THE COLLECTED POEMS OF GLYN JONES

Edited by Meic Stephens

pp xxvii243 1996 hardback
ISBN 0-7083-1388-4

`This is a scholarly volume, edited by one who has contributed to a critical assessment of Glyn Jones as a major writer. It has an excellent introduction and copious notes . . . ' (Western Mail)

One of the most important writers of twentieth-century Wales, and a master of the short-story form, Glyn Jones regarded himself as primarily a poet. During a lifetime's devotion to his craft, he wrote poems of exquisite subtlety and great power about the places and people which meant most to him. Many are set in Merthyr Tydfil, where he was born and brought up, in Cardiff, where he was for many years a teacher, and in rural Carmarthenshire, where his father's people had their roots.

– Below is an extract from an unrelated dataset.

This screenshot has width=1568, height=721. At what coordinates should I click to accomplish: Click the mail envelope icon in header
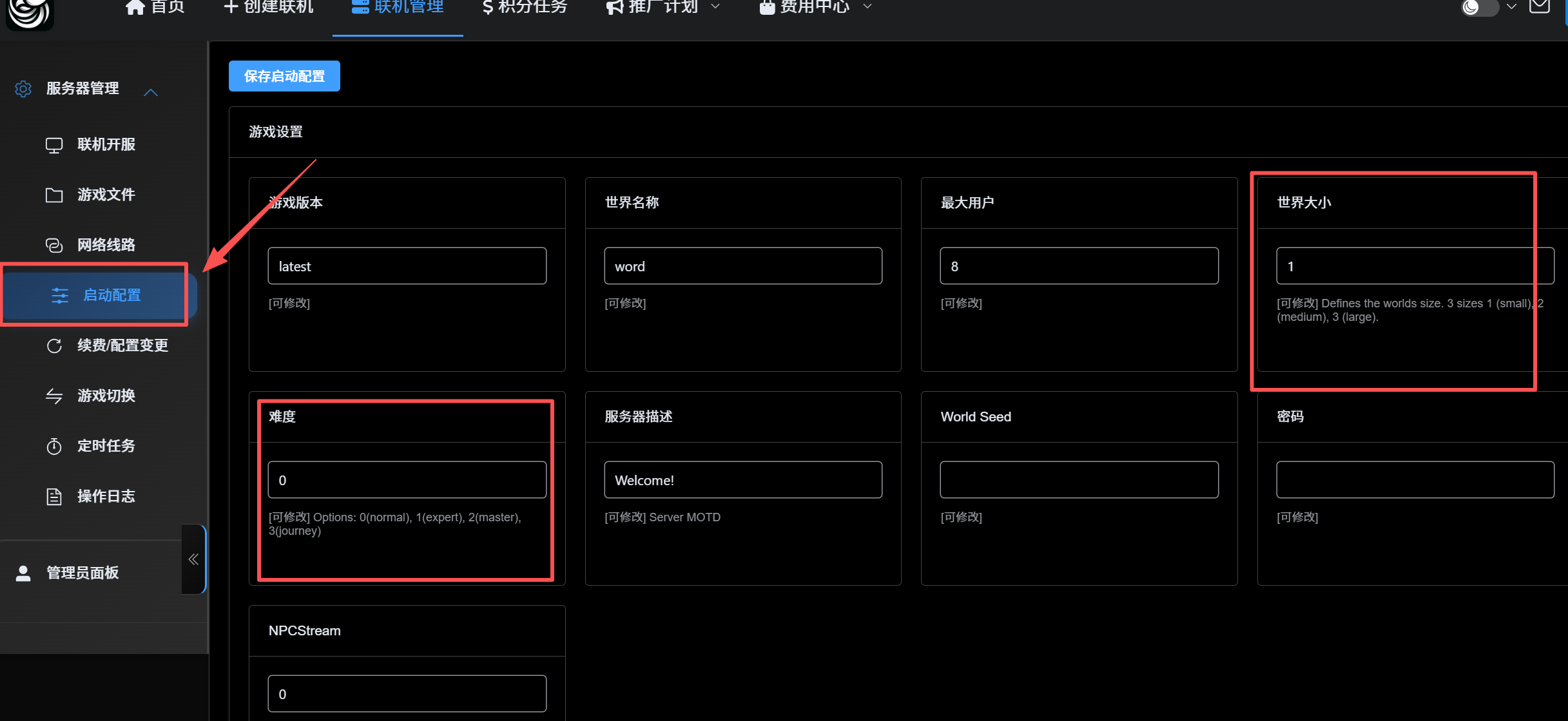pos(1540,6)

'The book has a thoughtful introduction by Mercer Simpson, which not only makes perceptive judgements on the poetry but also puts the writer and his work into the context of his time.' (Planet)

This volume gathers all Glyn Jones's previously published poems, together with a number which are published here for the first time. They include the complete text of `Seven Keys to Shaderdom', a long, complex poem on which he worked during his last years, and in which he found some remarkable, sometimes disturbing things to say about the lot of the artist (whether writer or painter) in Wales today.

The editor, Meic Stephens, has provided notes on the provenance of the poems and thrown light on many of the allusions and uncommon words of which the poet was so fond. His chronology of the writer's life and work, and valuable introduction by Mercer Simpson, are designed to help the student, teacher and general reader to a fuller appreciation of these fine poems.

Meic Stephens founded Poetry Wales in 1965 and edited the magazine for eight years. From 1967 to 1990 he was the Welsh Arts Council's Literature Director. Among the many books he has compiled are A Dictionary of Literary Quotations (1990), The Oxford Illustrated Literary Guide to Great Britain and Ireland (1992) and A Most Peculiar People: Quotations about Wales and the Welsh (UWP, 1992). He has also edited the collected poems of Harri Webb (1995) and the short stories of Rhys Davies (1996), and is the co-editor for the University of Wales Press of the Writers of Wales series.